• [Exercise requirements] Turn the items below into a JSON list of strings, one string per line with blank lines omitted, and leave the pictures out.

Records from a pointing dataset
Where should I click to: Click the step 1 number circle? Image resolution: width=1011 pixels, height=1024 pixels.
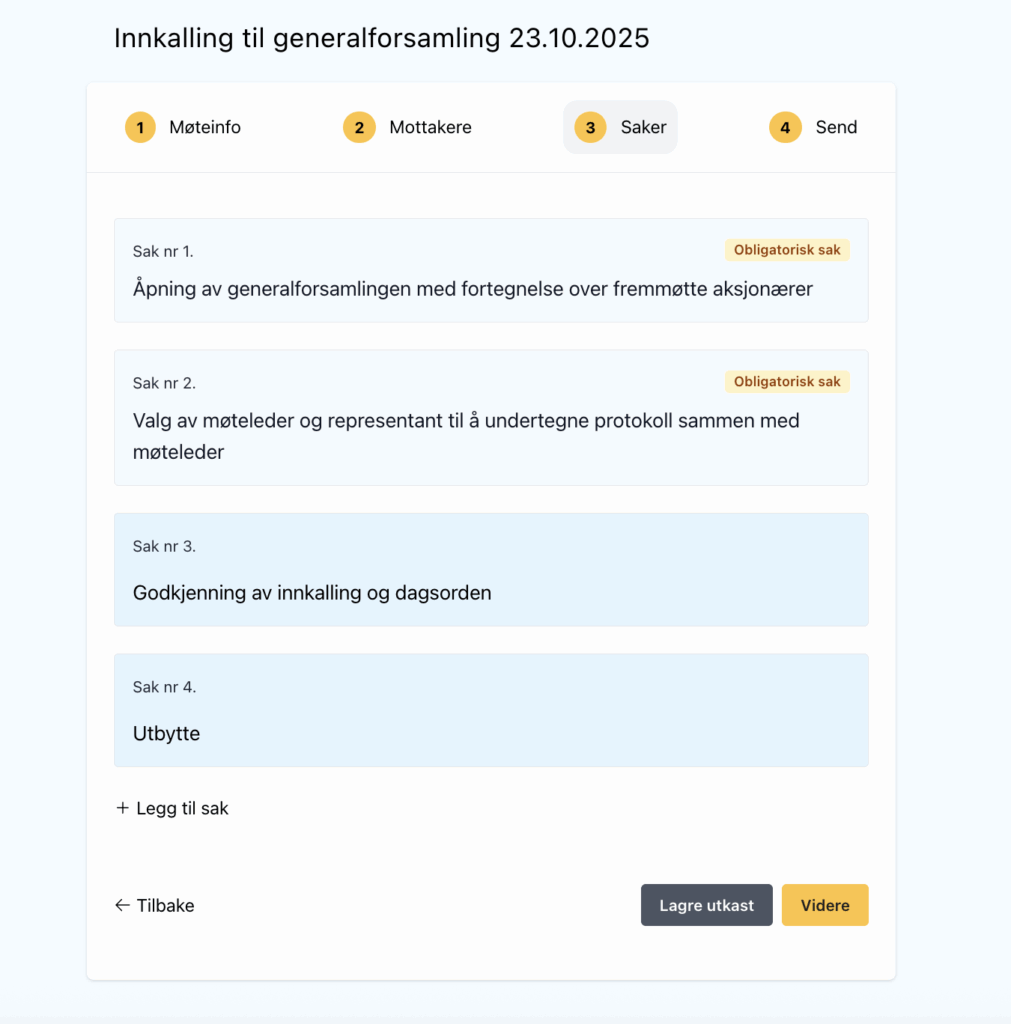(x=140, y=128)
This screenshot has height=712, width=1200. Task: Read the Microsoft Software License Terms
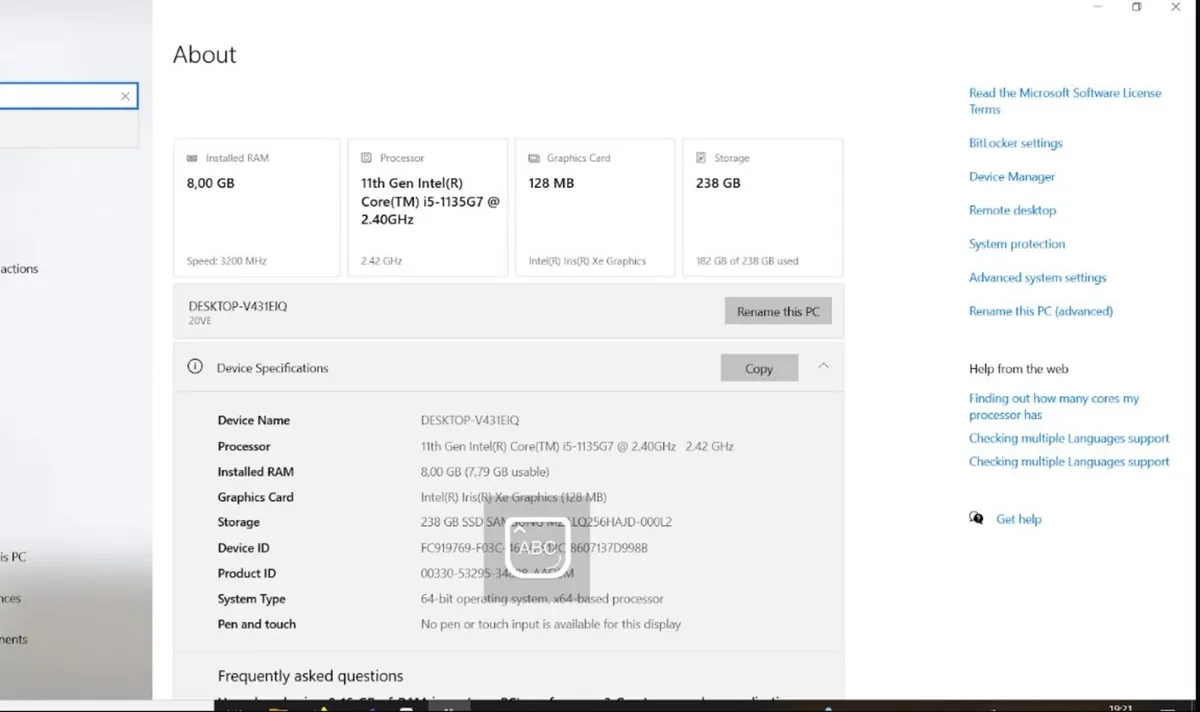point(1064,100)
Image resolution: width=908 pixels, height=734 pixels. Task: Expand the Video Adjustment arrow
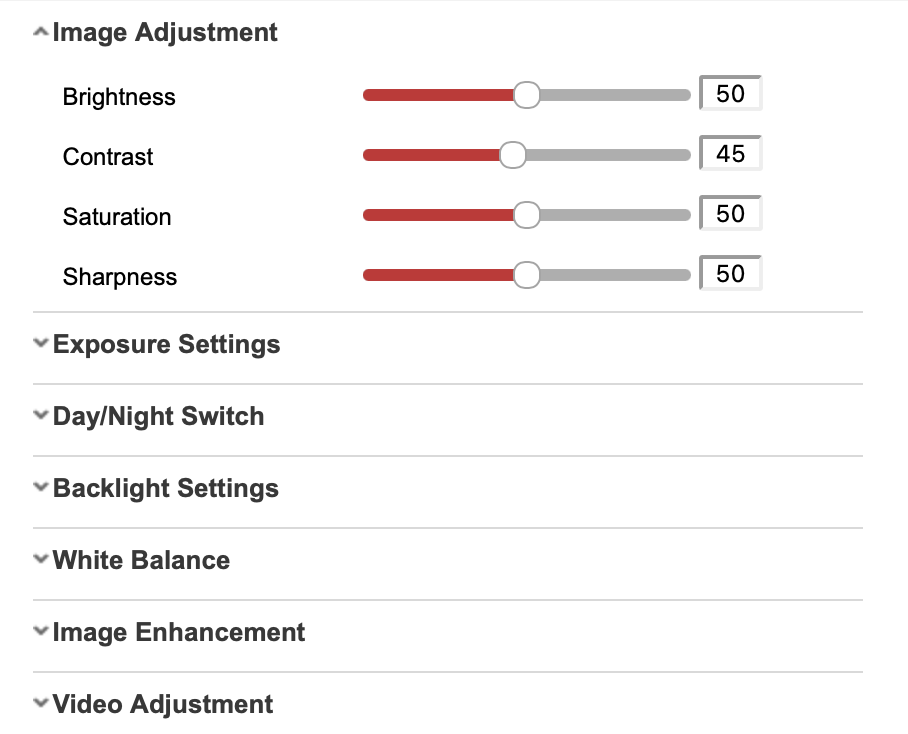point(40,704)
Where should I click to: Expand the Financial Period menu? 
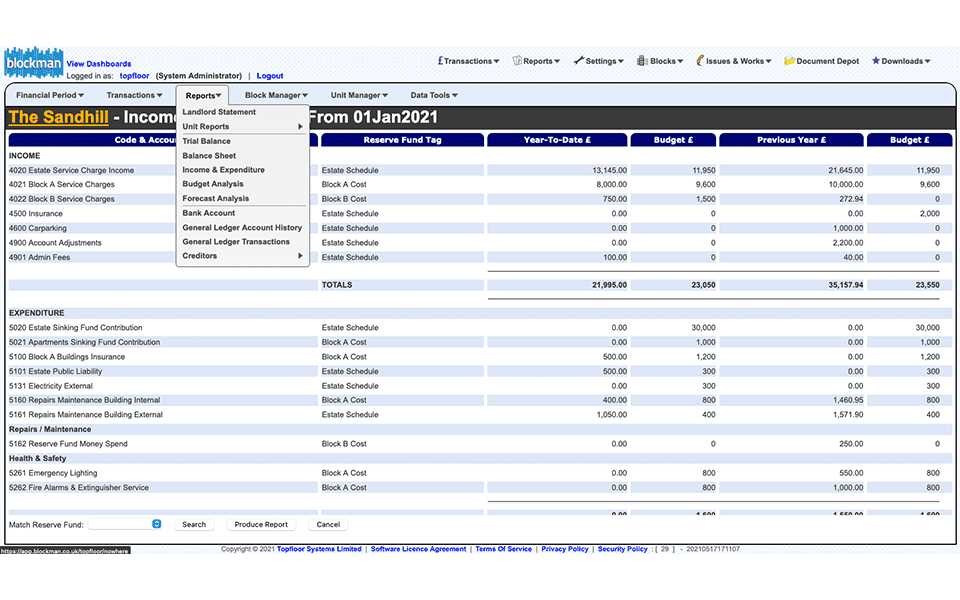[x=50, y=96]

• [Answer to this exercise]
[
  "Where should I click to: Click the step 1 number circle? Image resolution: width=1011 pixels, height=1024 pixels.",
  "(x=140, y=128)",
  "This screenshot has height=712, width=1200. Task: Read the Microsoft Software License Terms",
  "point(1064,100)",
  "Image resolution: width=908 pixels, height=734 pixels. Task: Expand the Video Adjustment arrow",
  "point(40,704)",
  "Where should I click to: Expand the Financial Period menu? ",
  "[x=50, y=96]"
]